Monday, 21 January 2008

New Orleans as Hellespont redux? Continuity and contiguity in the poetry of Lord Byron and Lil' Wayne

"For me, degenerate modern wretch,
Though in the genial month of May,
My dripping limbs I faintly stretch,
And think I've done a feat today."
Byron, 'Written After Swimming From Sestos To Abydos'

"I'm pro'lly in the sky, flying with the fishes,
Or maybe in the ocean, swimming with the pidgeons,
See, my world is different."
Lil' Wayne, 'Ride 4 My N****s', Drought 3

This week, GMS was interested to read the following quote, from bumfluff-sporting anticon nerd-rapper Sole:

“When I was living in Spain, I’d read Byron all the time, and his rhyming was just ridiculous, like seven syllables. It’s not like I traced rap back to Romantic poets, but I started thinking of rhyme as something more than just clever ... [Lil' Wayne] did this one mixtape thing, The Drought 2: it’s, like, him rapping for two hours. He uses his New Orleans drawl to make shit rhyme that you never think would.”

Although the seven-syllable thing puts Byron in the Kool G Rap bracket, maybe this Solo chap has a point. They're hated-on by straight-laced middlebrow moralisers and homophobes alike, but are they two peas in a pod? GMS puts the flamboyant rhyme-happy libertines, self-publicists, counter-cultural icons and victims of pretentious critical deconstruction head-to-head:

Romantic cult of personality

J. McGann, 'Byron, George Gordon Noel, sixth Baron Byron, 1788-1824, poet', Oxford Dictionary of National Biography:
"Byronism made an impact, too, on the images assumed by some of the more outrageous rock stars of the 1960s. The fast rhythm and excesses of his life that became synonymous with Byron are now recognized as part of the pattern of celebrity. The continuing appeal of this glamorous aspect of Byronism reflects the intense cultural interest in the individuality of the self that lies at the heart of Romanticism."

Lil' Wayne, 'I'm Me', The Leak EP:
"B***h, I'm me, I'm me, I'm me, I'm me
Baby, I'm me, so who you? You're not me, you're not me
And I know that ain't fair, but I don't care
I'm a motherf**kin Cash Money millionaire
I know that ain't fair, but I don't care
I'm a motherf**kin Cash Money millionaire."

Post-modern cultural authority

McGann, 'Byron':
"Byron's afterlife in popular culture was a crucial factor in his re-emergence after the Second World War in the high-cultural venue of post-modernism where parody, satire, wit, and an ethos of irony regained cultural authority."

Ryan Dombal, review of Drought 3,
"While introducing his revamp of T.I.'s "Top Back", Wayne clarifies, "T.I. is the king-- don’t get that shit twisted/ And me?
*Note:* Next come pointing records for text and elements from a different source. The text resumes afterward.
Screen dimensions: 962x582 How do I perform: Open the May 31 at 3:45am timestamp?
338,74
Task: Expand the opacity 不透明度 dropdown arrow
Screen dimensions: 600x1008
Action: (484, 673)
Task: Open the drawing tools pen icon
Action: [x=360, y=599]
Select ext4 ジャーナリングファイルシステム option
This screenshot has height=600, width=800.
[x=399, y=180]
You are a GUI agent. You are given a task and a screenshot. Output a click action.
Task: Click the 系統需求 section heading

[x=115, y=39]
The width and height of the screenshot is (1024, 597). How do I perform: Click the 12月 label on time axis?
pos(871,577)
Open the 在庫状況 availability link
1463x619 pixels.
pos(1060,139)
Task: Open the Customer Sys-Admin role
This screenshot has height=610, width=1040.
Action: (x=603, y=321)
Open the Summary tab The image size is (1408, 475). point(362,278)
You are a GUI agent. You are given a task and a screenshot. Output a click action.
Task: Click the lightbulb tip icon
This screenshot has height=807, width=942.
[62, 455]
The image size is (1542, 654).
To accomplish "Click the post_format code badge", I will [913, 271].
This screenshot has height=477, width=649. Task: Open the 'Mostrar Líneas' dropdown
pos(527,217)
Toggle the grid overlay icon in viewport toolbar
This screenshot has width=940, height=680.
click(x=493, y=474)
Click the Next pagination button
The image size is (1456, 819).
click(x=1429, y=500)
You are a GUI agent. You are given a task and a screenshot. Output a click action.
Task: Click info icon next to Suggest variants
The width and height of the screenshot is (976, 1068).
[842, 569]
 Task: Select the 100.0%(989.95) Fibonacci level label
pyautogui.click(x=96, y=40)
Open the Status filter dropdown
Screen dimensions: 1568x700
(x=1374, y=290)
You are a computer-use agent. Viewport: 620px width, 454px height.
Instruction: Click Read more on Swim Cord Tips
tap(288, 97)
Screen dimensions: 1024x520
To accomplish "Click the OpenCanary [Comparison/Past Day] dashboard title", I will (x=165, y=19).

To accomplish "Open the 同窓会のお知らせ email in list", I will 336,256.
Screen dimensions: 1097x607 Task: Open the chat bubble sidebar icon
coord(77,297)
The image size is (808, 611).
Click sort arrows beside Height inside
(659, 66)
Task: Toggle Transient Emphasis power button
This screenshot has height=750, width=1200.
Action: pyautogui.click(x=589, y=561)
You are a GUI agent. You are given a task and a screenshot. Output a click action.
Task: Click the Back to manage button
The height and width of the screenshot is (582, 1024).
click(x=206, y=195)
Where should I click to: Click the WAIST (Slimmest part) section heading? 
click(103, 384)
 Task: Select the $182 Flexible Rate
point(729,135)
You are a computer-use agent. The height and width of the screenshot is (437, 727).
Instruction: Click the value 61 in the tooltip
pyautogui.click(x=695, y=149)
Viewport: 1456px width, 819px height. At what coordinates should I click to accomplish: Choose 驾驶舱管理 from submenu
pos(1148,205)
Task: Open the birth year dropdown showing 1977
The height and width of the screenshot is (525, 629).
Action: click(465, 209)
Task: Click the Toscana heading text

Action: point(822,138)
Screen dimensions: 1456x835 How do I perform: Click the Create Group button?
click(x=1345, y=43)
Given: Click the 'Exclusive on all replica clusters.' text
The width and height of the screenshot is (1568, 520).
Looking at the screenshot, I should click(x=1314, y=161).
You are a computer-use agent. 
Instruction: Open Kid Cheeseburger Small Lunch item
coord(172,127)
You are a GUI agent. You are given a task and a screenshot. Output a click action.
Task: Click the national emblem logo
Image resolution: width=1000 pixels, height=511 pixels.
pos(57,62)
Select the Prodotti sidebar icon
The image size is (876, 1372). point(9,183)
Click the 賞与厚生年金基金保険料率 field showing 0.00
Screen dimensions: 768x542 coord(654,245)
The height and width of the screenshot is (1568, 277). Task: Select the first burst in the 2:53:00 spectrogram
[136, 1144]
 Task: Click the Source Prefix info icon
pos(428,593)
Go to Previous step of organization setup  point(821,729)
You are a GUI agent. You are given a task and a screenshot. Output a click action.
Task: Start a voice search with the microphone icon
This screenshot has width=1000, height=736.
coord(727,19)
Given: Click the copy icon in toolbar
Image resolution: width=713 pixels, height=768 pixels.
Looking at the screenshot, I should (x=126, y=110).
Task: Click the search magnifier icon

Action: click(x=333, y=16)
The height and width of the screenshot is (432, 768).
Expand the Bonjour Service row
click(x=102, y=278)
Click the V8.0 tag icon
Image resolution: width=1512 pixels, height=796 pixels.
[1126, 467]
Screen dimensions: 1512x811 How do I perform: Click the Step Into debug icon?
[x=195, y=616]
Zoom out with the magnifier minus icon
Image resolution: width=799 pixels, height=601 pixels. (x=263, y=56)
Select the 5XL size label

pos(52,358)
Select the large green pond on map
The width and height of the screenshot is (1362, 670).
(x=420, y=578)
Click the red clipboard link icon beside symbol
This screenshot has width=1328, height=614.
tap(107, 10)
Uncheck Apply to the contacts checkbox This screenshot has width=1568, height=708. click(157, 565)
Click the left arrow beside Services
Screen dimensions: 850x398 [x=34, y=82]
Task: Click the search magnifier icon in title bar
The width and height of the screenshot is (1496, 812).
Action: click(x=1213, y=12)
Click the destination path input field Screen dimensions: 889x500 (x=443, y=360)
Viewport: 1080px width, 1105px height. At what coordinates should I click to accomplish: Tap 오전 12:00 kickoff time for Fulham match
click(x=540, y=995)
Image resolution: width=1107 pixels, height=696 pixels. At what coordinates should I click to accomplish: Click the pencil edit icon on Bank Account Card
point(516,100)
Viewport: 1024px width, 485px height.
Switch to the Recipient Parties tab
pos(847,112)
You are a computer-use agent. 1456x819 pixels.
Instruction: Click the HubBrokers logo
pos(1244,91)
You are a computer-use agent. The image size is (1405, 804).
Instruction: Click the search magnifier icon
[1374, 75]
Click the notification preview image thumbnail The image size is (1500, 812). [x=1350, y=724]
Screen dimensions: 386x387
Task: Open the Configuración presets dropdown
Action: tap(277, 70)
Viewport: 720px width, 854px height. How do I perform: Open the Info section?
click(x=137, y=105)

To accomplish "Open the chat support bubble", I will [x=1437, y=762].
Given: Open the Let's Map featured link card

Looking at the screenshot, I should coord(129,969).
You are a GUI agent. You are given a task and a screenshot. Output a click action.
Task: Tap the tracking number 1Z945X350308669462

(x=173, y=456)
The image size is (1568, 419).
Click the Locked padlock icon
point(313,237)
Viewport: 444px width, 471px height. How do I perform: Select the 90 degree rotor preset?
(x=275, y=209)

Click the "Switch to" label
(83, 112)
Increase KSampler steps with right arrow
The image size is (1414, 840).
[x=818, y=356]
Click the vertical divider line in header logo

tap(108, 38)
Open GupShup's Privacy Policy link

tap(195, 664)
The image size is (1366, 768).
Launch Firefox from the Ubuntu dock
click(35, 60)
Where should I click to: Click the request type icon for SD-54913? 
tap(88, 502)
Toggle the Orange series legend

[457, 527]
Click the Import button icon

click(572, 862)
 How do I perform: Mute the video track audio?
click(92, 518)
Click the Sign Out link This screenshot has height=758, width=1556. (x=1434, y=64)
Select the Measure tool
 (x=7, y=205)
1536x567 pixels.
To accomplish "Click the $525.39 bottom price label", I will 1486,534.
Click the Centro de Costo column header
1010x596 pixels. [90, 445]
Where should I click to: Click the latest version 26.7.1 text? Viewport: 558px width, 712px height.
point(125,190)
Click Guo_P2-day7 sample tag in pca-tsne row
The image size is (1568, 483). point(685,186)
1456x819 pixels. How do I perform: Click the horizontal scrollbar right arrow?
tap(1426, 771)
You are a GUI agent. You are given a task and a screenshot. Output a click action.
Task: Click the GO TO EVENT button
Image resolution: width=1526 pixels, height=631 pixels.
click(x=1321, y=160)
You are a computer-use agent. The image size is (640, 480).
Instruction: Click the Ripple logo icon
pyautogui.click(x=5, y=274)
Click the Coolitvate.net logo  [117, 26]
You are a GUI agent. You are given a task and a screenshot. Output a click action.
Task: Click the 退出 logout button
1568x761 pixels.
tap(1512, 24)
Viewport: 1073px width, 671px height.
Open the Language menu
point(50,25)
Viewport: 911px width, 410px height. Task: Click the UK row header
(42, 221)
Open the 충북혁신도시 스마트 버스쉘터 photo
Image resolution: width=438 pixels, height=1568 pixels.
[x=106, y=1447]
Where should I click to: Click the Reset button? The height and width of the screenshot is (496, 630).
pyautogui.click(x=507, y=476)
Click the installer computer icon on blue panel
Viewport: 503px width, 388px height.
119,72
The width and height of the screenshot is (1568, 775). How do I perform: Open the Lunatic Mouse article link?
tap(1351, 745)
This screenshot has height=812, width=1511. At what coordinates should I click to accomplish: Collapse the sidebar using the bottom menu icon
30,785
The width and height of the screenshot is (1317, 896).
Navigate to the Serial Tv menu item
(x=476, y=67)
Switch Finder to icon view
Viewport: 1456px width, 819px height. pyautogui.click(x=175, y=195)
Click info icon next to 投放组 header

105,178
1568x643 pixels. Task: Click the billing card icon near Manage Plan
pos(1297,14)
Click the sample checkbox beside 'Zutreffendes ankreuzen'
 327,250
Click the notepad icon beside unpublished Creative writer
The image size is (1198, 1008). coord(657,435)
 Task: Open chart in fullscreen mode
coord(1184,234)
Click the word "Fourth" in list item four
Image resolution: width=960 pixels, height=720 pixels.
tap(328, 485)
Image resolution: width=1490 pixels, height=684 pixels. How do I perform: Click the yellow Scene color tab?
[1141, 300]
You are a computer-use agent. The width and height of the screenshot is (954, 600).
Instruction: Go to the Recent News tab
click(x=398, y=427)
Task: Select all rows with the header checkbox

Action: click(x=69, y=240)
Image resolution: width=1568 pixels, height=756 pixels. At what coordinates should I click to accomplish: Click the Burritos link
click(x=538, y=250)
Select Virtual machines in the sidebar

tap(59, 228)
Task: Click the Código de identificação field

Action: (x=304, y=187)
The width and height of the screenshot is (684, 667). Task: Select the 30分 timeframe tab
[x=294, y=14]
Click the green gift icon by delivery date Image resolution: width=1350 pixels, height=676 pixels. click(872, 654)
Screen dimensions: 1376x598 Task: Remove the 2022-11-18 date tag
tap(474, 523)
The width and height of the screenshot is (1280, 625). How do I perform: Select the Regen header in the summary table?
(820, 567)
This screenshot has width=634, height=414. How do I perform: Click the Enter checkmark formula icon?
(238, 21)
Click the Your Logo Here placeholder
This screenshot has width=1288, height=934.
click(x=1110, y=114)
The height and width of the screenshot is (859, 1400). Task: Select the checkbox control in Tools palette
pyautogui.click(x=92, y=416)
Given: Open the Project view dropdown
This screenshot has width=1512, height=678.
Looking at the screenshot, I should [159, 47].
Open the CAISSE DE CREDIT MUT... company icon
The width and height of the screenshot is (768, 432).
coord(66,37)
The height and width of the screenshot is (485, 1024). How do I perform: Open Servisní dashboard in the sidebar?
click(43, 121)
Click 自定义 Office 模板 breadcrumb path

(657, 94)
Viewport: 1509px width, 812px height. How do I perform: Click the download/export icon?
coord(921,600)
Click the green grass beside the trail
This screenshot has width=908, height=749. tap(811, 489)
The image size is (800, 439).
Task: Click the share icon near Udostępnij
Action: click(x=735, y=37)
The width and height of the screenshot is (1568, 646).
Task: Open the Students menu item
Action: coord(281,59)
I am the best rapper alive." The difference-- divine right vs. tireless politicking-- is spelled out through Wayne's regional-poaching as high-art stumping."

Intoxication as a locus of the divided self

Byron, MS fragment rel. to 'Don Juan' canto I:
" ... I write this reeling
Having got exceedingly drunk to-day,
That I seem to stand upon the ceiling."

Lil' Wayne, 'I Feel Like Dying', Carter III Sessions:
"Swimming laps around a bottle of Louis the 13th
Jumping off of a mountain into a sea of codeine
I’m at the top of the top but still I climb
And if I should ever fall, the ground will then turn to wine
Pop, pop, I feel like flying, then I feel like frying, then I feel like dying."


Political engagement

Byron, 'When a man hath no freedom to fight for at home':
"When a man hath no freedom to fight for at home,
Let him combate for that of his neighbours;
Let him think of the glories of Greece and of Rome,
And get knocked on his head for his labours."

Lil' Wayne, 'Ride 4 My N****s', Drought 3:
"I got the 40 cal. tucked in my P.R.Ps.,
What do you expect? I'm from New Orleans,
The majority of my city is riders,
They tried to make a brand new map without us,
But the tourists come down and spend too many dollars,
And no matter how you change it, it will still be ours."


i asked somebody who knows, and they told me that erudition is more important than a good conclusion with these sort of things. so let's just enjoy the music. and poetry.